Copy the listing below line for line, with no changes.

Stored records

Segment Open

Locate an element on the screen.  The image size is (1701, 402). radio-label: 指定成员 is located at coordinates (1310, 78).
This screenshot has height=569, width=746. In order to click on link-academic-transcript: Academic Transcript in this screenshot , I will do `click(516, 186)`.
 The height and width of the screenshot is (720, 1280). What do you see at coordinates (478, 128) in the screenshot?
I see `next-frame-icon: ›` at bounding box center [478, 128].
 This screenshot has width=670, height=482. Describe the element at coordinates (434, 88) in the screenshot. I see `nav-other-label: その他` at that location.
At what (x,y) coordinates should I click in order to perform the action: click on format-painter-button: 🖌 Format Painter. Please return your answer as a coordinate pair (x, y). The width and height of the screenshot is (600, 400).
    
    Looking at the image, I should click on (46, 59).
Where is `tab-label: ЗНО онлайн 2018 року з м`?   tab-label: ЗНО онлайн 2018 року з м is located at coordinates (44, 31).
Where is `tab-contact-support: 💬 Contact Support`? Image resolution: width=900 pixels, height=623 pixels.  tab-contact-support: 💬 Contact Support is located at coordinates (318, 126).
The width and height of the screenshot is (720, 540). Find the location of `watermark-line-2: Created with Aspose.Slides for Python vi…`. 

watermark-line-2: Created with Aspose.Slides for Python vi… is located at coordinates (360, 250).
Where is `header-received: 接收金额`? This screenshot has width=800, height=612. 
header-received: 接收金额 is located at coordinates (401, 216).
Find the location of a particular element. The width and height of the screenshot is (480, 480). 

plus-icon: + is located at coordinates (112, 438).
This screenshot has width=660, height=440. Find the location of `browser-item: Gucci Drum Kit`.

Segment Closed

Written answer
Locate an element on the screen.  The image size is (1701, 402). radio-label: 指定成员 is located at coordinates (1310, 78).
This screenshot has height=569, width=746. In order to click on link-academic-transcript: Academic Transcript in this screenshot , I will do `click(516, 186)`.
 The height and width of the screenshot is (720, 1280). What do you see at coordinates (478, 128) in the screenshot?
I see `next-frame-icon: ›` at bounding box center [478, 128].
 This screenshot has width=670, height=482. Describe the element at coordinates (434, 88) in the screenshot. I see `nav-other-label: その他` at that location.
At what (x,y) coordinates should I click in order to perform the action: click on format-painter-button: 🖌 Format Painter. Please return your answer as a coordinate pair (x, y). The width and height of the screenshot is (600, 400).
    
    Looking at the image, I should click on (46, 59).
Where is `tab-label: ЗНО онлайн 2018 року з м`?   tab-label: ЗНО онлайн 2018 року з м is located at coordinates (44, 31).
Where is `tab-contact-support: 💬 Contact Support`? Image resolution: width=900 pixels, height=623 pixels.  tab-contact-support: 💬 Contact Support is located at coordinates (318, 126).
The width and height of the screenshot is (720, 540). Find the location of `watermark-line-2: Created with Aspose.Slides for Python vi…`. 

watermark-line-2: Created with Aspose.Slides for Python vi… is located at coordinates (360, 250).
Where is `header-received: 接收金额`? This screenshot has width=800, height=612. 
header-received: 接收金额 is located at coordinates (401, 216).
Find the location of a particular element. The width and height of the screenshot is (480, 480). 

plus-icon: + is located at coordinates (112, 438).
This screenshot has width=660, height=440. Find the location of `browser-item: Gucci Drum Kit`.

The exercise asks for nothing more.